• Problem to work on
Transcribe exactly the line containing "Task: Click the ECU chip icon in Status row" and every line after it, through the end of the records below.

• Task input
____________

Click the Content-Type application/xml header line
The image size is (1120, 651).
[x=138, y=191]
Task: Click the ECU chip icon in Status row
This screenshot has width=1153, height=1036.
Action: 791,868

____________

• Output of the exercise
Task: Click the ECU chip icon in Status row
This screenshot has width=1153, height=1036.
Action: 791,868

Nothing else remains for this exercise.